Wisconsin: A Report From The Front Lines of the Teabagger War On America

The girls and I spent this afternoon engaged in participatory democracy. You should have been there.

It is now a week since Governor Teabagger introduced his plan to gut collective bargaining rights for public workers in the name of a fiscal crisis that he managed to create all by his little old self. It has not gone quite as he suspected it would, I’m guessing.

Rather than standing idly by while this bitter assault on an already diminishing American middle class was ramrodded through the legislature, Wisconsinites have gotten organized, vocal and demonstrative.

After the Republican majority in the Senate refused to make anything but minor cosmetic changes to the bill, all fourteen Democratic State Senators left the Capitol and went out of state, denying the radicals the quorum they needed to shove this down our throats. Of course Governor Teabagger has complained about this in much the way that a spoiled child does when the kitten he was about to stomp is pulled away by a nearby grown-up. He has called for these legislators to return to Madison and “do their jobs.”
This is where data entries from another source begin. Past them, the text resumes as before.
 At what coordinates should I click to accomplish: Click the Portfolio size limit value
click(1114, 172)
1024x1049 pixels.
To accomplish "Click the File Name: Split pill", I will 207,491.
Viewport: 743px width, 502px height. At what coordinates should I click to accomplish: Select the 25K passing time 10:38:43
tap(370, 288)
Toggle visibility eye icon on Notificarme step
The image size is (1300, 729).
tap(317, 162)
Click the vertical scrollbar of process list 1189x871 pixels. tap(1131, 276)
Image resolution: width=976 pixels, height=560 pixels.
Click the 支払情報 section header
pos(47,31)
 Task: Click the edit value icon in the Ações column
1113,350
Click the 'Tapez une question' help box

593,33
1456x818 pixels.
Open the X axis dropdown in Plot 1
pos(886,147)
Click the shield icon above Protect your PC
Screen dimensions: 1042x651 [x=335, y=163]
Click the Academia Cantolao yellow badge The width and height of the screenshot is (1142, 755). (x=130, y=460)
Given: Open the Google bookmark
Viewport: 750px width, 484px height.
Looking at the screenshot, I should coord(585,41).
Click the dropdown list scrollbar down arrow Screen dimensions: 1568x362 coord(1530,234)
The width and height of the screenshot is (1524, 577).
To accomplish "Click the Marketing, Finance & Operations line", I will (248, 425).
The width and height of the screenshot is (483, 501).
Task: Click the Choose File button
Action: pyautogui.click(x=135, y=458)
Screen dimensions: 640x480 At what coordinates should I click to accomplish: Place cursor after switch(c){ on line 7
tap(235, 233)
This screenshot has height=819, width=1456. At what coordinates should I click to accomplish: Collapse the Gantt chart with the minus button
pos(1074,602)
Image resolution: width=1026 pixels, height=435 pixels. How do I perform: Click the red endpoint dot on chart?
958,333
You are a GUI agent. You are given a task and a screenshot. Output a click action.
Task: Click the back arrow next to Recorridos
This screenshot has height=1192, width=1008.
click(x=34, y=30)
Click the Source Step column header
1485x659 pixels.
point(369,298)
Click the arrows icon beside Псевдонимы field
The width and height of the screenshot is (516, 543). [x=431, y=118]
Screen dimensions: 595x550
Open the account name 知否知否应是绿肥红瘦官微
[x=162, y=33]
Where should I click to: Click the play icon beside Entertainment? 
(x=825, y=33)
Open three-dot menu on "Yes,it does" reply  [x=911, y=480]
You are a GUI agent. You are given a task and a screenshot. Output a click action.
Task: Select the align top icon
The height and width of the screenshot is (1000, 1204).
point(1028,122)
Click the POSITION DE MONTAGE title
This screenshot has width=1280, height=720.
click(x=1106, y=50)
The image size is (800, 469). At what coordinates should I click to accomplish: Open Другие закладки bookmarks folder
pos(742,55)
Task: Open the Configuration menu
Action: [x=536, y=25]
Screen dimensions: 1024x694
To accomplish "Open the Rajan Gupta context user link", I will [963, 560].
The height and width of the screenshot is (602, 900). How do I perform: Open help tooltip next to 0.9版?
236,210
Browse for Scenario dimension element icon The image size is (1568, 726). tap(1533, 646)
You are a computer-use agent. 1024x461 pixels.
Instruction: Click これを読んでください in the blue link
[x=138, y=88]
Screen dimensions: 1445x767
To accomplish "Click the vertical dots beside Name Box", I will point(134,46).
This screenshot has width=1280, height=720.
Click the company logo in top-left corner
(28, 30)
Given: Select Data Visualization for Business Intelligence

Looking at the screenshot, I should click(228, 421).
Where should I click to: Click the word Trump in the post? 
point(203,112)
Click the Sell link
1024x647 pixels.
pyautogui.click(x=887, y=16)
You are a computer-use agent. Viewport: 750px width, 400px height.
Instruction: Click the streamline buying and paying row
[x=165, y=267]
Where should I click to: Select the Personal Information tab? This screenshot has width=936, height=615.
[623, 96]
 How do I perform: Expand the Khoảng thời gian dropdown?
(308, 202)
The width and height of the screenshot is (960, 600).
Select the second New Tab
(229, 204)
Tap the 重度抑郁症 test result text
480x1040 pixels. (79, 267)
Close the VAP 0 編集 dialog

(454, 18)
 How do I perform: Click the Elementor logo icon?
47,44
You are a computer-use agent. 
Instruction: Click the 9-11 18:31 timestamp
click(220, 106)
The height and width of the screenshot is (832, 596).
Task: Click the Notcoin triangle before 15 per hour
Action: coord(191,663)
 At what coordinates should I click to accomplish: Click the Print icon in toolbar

Uh, Mr. Walker? They are doing their jobs. They are preventing your radical right-wing assault on American values from being enacted and thus are representing their constituencies in the only way they have left to them. As a member of one of those constituencies, I applaud them.  They represent me just fine.

In the meantime, demonstrations continue in Madison.

Thousands of people – tens of thousands of people – have shown up to the Capitol every day for the last week to let Walker and his little cabal know that what they are trying to do to Wisconsin is wrong. It is participatory democracy at its finest.

And we were part of it.

The schools closed here in Our Little Town today, as most of the employees took the day off to protest. And good for them. A true education does not stop at the schoolhouse doors. Sometimes you have to go out and do for yourself.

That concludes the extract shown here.